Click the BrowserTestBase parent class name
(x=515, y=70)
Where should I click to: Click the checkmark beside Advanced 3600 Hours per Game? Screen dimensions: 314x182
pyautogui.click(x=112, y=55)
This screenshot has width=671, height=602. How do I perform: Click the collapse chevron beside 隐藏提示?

----

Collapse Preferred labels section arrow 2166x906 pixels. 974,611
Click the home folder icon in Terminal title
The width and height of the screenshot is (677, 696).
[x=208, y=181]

----

▶ TASK PROMPT: Start with the line above that contains "Where should I" and stop after the line that contains "This screenshot has". Output those lines exactly, and only those.

▶ TASK RESULT:
Where should I click to: Click the checkmark beside Advanced 3600 Hours per Game? Screen dimensions: 314x182
pyautogui.click(x=112, y=55)
This screenshot has width=671, height=602. How do I perform: Click the collapse chevron beside 隐藏提示?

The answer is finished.